Persian-speakers will generally greet someone in “peace,” perhaps using the formal Arabic greeting السَلامُ عَلَيكُم (al-salāmu ʿalaykum, pronounced “as-salamu alaykum,” meaning “Peace be upon you”), with the response being وَ عَلَيكم السَلام (wa ʿalaykum al-salām, “and upon you be peace) but more likely they will offer and respond simply سَلام (salam, sounding more like “se-lam”), or “peace.” You may hear a هالو (hālū) or آلو (ālū), more commonly used on the phone than in person. They may also “welcome” someone by saying خوُش آمَد or خوُشامَد (khwush-āmad, pronounced “khosh-amad”); خوش آمدید (khwush āmadīd) is the plural and/or more formal form. This is important because it’s an example of the “silent vav,” wherein something that is spelled وُ (“wu” or “vu”) is glossed into an “o” sound. We will see this again later. Persian also borrows مَرْحَباً (marḥaban, marḥabā) from Arabic but, while it can be used to mean “welcome,” it more often means something like “bravo!” or bless you!”
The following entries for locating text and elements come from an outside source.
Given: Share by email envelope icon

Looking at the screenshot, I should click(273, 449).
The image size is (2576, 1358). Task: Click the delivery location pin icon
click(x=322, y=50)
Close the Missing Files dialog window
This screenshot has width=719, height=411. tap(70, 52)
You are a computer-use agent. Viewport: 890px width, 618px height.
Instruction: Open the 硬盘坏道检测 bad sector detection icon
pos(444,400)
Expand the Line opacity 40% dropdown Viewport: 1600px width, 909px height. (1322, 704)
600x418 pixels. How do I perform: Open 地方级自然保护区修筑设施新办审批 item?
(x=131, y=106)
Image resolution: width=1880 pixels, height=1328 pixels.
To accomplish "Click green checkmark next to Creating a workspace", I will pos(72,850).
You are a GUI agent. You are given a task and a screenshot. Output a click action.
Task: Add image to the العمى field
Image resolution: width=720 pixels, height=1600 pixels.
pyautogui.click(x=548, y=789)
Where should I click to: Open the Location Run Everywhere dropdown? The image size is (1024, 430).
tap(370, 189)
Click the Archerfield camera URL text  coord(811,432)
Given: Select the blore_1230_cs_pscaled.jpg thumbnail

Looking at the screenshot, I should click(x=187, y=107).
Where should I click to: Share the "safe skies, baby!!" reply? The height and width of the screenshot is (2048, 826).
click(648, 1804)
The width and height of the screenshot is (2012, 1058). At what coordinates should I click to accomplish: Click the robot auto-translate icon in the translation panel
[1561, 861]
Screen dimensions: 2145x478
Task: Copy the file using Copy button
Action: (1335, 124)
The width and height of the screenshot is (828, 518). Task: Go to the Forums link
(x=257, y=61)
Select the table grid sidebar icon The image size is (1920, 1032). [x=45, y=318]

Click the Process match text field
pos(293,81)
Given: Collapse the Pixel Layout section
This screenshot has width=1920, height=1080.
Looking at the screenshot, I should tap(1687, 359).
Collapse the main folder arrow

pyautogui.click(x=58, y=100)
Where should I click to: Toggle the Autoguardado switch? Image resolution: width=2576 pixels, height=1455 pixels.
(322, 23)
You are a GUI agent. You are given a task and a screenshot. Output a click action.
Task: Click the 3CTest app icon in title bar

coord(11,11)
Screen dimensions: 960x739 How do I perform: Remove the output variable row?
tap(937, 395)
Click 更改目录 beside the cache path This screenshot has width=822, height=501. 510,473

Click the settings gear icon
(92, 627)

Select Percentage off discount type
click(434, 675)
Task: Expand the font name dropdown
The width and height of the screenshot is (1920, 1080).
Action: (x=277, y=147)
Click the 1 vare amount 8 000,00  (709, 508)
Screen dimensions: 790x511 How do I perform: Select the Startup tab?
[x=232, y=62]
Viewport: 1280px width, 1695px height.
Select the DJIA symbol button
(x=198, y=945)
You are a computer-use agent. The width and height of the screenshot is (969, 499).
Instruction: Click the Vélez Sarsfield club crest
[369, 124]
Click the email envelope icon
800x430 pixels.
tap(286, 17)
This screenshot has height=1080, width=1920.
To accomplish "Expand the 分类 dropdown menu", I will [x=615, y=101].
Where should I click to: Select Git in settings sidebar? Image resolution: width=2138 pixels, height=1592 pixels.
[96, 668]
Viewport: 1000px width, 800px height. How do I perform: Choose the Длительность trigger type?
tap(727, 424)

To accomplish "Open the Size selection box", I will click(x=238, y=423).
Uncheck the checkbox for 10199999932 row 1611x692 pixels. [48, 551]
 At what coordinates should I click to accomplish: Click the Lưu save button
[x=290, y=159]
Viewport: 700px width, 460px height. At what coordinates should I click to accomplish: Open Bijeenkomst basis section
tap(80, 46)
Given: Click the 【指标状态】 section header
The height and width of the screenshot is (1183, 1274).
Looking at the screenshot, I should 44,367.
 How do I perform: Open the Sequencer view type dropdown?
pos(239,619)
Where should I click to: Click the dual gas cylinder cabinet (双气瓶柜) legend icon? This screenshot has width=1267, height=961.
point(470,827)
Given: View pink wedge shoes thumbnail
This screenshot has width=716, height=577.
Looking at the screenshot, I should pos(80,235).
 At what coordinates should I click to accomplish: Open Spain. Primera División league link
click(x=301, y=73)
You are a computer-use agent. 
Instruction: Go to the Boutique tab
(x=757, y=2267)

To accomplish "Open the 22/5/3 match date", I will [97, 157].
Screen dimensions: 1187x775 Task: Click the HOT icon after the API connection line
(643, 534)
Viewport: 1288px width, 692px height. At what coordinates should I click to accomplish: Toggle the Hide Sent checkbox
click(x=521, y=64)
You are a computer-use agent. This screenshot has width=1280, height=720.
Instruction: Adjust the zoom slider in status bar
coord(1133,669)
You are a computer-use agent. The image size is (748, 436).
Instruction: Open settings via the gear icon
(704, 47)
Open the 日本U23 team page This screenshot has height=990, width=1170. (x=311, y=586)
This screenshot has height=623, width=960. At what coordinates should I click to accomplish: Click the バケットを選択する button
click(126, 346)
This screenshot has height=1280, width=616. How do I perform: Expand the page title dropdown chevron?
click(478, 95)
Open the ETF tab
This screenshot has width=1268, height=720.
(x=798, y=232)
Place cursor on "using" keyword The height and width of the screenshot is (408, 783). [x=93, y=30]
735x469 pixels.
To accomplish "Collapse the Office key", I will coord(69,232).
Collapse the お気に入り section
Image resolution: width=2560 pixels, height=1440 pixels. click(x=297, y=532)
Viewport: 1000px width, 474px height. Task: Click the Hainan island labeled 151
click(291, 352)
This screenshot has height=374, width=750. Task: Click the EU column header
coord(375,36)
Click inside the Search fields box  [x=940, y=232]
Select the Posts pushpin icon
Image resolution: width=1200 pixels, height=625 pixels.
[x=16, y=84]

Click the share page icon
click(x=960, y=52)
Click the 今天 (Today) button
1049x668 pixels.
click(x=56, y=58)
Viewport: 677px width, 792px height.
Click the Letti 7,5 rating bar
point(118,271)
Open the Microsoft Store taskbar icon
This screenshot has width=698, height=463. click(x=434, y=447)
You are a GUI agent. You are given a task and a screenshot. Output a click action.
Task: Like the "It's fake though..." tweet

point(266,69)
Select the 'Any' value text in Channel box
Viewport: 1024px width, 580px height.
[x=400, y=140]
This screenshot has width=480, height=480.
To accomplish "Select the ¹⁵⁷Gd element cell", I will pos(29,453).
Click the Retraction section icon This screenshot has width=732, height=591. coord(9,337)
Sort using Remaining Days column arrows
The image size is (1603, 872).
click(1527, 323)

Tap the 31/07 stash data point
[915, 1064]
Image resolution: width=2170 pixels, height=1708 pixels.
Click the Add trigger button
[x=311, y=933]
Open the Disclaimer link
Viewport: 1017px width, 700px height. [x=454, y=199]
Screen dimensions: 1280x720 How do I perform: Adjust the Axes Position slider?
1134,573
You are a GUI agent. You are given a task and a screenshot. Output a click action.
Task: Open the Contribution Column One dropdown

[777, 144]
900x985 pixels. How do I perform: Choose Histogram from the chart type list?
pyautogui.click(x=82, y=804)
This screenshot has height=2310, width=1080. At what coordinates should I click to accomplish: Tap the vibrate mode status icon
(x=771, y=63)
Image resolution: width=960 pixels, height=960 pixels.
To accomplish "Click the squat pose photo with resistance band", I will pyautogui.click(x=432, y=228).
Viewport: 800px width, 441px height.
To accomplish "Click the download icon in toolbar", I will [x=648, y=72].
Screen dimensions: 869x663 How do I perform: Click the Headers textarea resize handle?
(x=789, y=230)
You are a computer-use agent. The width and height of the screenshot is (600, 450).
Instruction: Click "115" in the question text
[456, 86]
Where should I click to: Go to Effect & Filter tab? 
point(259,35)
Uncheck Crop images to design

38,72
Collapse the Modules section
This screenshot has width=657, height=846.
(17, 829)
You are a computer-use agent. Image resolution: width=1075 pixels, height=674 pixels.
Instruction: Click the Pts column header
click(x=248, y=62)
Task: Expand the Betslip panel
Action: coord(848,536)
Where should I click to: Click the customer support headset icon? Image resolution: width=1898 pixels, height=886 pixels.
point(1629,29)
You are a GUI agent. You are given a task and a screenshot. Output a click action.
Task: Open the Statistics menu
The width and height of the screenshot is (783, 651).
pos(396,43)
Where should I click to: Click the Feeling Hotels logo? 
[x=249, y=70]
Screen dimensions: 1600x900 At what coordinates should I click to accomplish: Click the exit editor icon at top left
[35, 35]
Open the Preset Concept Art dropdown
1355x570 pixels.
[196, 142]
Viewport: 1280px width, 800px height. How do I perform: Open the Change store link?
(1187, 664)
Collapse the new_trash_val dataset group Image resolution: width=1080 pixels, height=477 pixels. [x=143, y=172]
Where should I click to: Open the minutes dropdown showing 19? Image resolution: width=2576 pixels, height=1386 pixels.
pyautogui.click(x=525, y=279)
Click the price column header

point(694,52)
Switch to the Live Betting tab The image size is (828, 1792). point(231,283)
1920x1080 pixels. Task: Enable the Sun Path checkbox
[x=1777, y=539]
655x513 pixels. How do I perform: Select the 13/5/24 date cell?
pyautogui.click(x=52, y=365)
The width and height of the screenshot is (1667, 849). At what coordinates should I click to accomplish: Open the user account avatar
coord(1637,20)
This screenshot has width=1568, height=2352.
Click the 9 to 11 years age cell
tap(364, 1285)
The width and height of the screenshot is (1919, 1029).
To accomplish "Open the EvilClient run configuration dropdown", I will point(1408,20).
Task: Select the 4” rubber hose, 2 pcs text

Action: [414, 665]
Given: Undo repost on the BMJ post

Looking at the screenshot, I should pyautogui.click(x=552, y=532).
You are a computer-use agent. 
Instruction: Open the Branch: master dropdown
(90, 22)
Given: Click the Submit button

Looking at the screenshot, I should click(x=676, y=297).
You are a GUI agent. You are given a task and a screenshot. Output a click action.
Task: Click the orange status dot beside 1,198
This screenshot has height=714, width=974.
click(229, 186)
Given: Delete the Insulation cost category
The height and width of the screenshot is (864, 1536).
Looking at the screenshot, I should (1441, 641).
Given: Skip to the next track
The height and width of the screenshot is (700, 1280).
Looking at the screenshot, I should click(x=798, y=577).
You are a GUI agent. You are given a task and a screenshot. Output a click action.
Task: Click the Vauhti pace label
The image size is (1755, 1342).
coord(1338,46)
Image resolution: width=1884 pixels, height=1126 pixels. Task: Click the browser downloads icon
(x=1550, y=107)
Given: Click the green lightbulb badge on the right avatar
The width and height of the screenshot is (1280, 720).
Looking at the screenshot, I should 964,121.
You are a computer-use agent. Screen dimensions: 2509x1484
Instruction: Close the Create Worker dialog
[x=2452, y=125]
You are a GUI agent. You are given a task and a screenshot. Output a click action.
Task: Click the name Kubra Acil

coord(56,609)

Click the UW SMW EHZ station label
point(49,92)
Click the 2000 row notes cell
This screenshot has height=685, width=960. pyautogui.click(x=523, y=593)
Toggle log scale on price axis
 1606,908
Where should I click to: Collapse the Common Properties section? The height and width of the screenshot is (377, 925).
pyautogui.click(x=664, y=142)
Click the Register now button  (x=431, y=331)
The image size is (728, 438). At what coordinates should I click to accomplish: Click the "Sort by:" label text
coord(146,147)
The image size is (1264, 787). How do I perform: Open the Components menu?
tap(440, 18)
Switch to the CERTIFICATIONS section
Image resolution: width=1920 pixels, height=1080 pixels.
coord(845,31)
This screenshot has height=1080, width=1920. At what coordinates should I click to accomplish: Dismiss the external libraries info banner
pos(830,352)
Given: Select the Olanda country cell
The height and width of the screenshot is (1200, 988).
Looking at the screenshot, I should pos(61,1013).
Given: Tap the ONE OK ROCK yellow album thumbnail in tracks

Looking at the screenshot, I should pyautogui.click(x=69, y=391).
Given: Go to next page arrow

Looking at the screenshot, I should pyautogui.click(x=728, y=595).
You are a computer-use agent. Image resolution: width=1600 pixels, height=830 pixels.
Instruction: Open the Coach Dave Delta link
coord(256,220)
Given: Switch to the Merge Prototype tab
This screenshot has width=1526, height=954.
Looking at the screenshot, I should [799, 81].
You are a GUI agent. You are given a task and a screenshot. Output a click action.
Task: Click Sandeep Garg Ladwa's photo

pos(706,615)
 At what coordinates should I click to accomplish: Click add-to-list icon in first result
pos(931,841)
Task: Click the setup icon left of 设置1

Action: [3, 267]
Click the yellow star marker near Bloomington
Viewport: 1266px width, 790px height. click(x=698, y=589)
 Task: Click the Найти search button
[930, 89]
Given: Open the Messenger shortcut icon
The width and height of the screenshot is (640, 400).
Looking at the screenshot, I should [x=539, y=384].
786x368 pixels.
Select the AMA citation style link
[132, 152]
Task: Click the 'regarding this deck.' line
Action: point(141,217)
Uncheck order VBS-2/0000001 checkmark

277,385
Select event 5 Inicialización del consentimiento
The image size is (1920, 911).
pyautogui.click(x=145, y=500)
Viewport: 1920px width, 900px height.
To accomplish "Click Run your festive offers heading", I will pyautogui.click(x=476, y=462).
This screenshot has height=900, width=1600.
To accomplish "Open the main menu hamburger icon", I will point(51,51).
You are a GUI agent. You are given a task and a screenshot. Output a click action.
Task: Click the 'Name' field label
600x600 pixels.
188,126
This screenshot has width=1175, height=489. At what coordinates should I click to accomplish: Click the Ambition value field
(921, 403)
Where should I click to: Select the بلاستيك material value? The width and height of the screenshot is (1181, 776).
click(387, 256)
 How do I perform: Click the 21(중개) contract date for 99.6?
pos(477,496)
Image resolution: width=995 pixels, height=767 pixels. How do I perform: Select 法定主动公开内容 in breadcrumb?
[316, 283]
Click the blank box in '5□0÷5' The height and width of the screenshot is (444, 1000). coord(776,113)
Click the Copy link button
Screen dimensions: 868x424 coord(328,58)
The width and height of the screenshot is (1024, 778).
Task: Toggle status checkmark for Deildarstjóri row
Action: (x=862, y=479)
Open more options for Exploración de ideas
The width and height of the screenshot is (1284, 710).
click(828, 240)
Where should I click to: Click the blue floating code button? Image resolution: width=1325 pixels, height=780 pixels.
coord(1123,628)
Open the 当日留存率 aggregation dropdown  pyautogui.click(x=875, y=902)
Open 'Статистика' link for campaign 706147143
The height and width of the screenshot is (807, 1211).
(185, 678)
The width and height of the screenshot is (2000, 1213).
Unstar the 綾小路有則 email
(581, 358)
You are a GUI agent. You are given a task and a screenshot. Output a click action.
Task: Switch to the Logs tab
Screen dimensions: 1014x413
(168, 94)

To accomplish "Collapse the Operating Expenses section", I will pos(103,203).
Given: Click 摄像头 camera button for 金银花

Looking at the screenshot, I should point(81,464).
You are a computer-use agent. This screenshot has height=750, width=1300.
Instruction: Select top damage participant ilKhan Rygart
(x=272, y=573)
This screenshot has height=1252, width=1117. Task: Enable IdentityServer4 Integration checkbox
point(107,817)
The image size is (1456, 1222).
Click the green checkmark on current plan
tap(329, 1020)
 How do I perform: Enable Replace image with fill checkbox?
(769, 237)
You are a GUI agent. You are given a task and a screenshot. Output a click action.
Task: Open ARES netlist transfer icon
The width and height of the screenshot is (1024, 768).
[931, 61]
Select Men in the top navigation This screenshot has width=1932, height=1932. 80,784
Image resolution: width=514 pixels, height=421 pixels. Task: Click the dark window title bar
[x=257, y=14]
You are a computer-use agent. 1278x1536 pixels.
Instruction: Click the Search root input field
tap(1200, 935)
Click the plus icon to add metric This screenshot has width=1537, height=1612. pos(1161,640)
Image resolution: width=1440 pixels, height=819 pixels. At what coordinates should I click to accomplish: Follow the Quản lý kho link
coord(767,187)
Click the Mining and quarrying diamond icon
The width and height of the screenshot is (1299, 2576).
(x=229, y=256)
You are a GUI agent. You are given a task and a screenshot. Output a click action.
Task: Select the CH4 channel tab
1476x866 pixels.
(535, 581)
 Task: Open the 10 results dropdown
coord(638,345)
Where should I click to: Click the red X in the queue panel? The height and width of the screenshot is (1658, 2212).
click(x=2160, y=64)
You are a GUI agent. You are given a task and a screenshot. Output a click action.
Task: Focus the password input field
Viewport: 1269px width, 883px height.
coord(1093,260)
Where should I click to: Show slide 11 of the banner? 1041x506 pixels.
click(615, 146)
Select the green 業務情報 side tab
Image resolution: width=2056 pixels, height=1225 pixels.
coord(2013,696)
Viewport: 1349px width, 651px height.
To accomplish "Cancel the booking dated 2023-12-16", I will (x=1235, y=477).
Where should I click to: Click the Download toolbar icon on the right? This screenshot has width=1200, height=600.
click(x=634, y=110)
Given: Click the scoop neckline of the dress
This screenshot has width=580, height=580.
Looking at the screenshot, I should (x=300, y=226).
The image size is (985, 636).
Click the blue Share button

The Persian “goodbye” is usually خُدا حافِظ (khudā ḥāfiẓ, “kho-da-ha-fez”), meaning “God guard/preserve (you),” khudā being the pre-Islamic Persian word for “lord” or “God” as used in the Zoroastrian religion to refer to Ahura Mazda, combined with the Arabic ḥāfiẓ or “guardian, preserver.” A more strictly Persian, but less common, form of the same phrase is (khudā nigahdar, “kho-da-ne-gah-dar”) replacing the Arabic loanword with the Persian for “guardian.” Other options are the Arabic loanword وَداع (wadāʿ) and بِدُرود (bi-durūd, “be-do-rud”), both meaning “farewell.”
We’ll talk about time-sensitive phrases like “good morning” and “good night” later.